She tore open the door and sped toward the CTC directors office. Stumbled once on her high heels and swore out loud. It was a testament to the madness of the day that nobody even looked at her.

Scottie's door was open, but he'd turned off the fluorescent lights. He sat behind his desk in the unnatural gloom — white-haired, hollow-eyed, host to more parasites than medical science had isolated. His face bore a look that Caroline recognized. The look of a case officer alone in the field who knows he has been betrayed.

He was a private man who kept most people at a distance. He had graduated from Yale at a time when Intelligence was still glamorous, and he wore the code of silence like a good English suit — unobtrusive, yet tailored to the man.
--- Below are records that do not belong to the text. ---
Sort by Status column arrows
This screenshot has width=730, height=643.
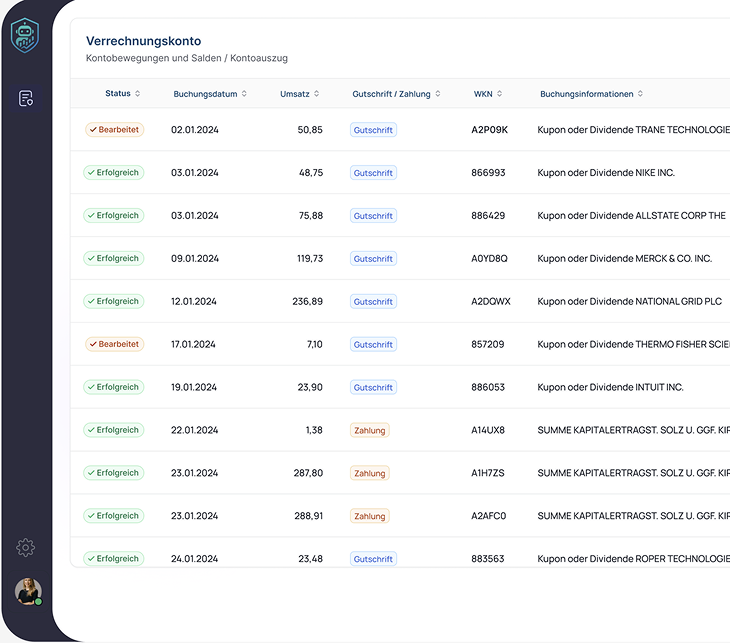click(x=138, y=94)
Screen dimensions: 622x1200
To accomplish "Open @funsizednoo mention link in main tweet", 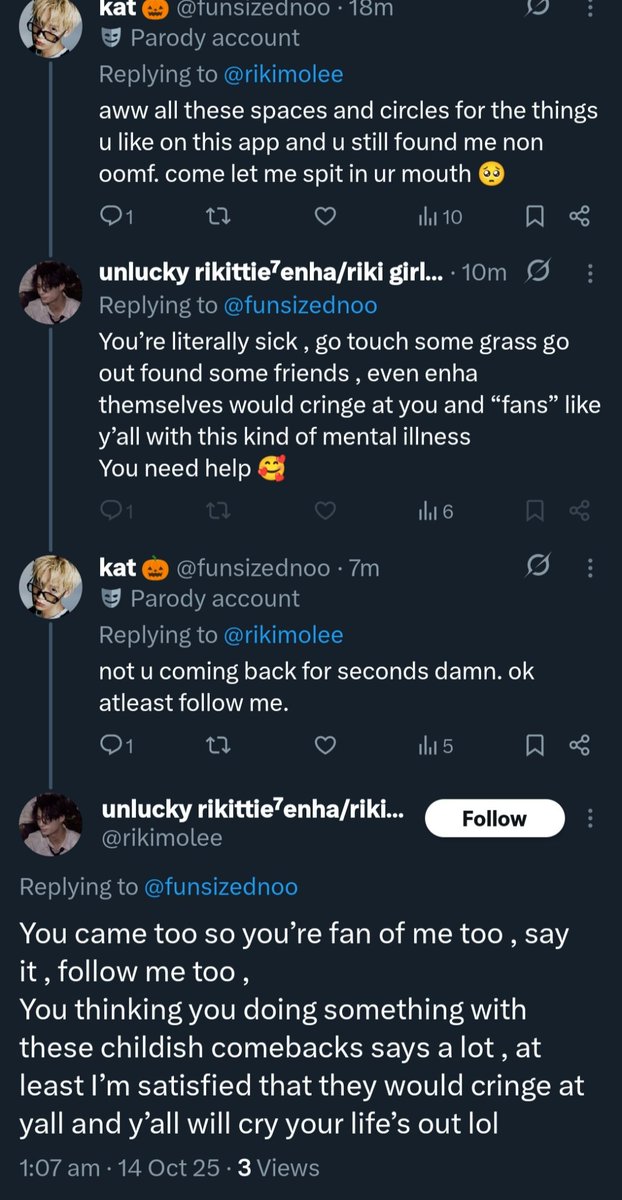I will click(x=221, y=886).
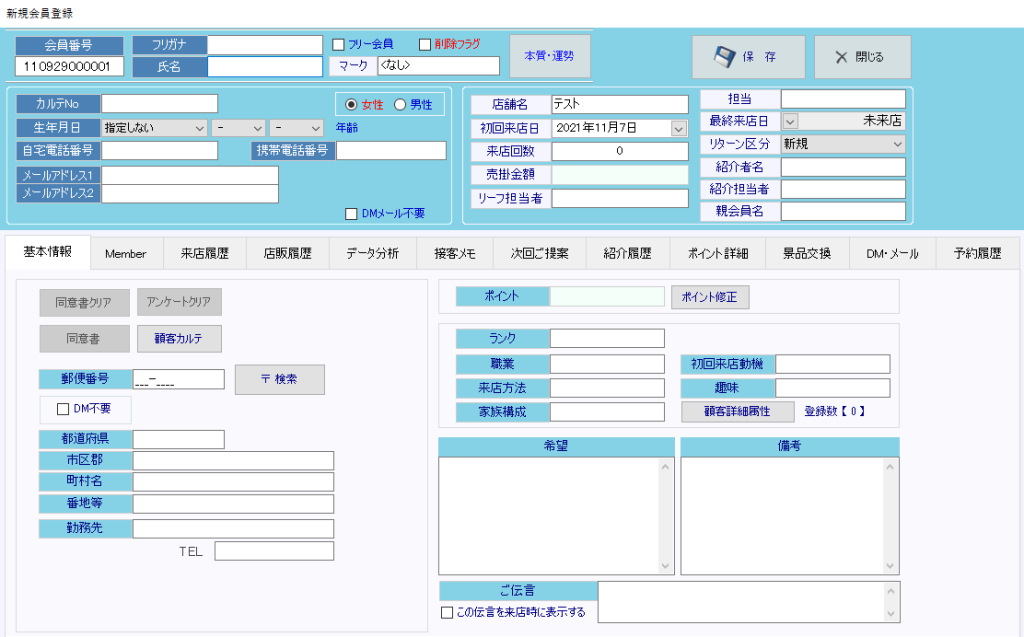
Task: Enable the 削除フラグ checkbox
Action: pos(425,44)
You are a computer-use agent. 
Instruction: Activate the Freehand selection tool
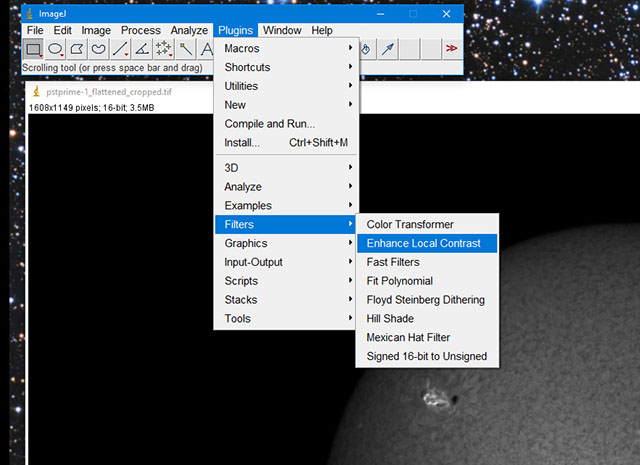[x=98, y=49]
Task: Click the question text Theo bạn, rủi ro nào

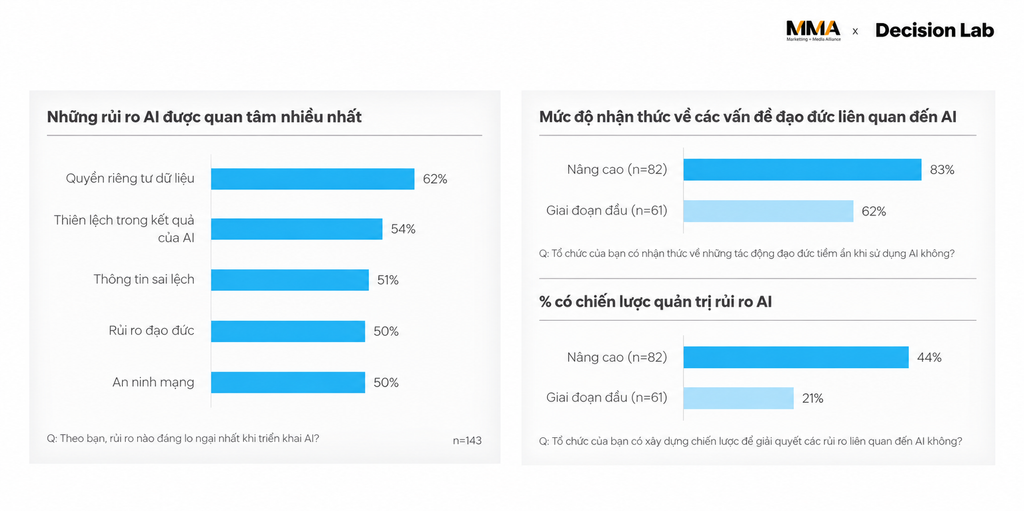Action: 183,439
A string of ex-wives would argue that he was charming too charming for his own good and charm had made his career. Scottie's recruitments were like an exercise in seduction, and the rush of it all of taking a soul into the dark side of Intelligence kept him hungry for the field. He loved running agents, loved the dead drops in the deserted parking lots, the midnight surveillance, the unexpected take downs

Caroline thought that he had loved Eric.

It was Scottie who had pulled her husband off his first tour in Kabul, in the middle of the Soviet-Afghan war and sent him to Beirut. After Beirut it was Athens, where Scottie was Chief of Station. Then Nicosia. Then back to the CTC, where Scottie got the director's slot and made Eric his deputy. Only to send him to Budapest twenty months later, a decision that Caroline could barely forgive.

Scottie would not be deceived by long hair and sunglasses.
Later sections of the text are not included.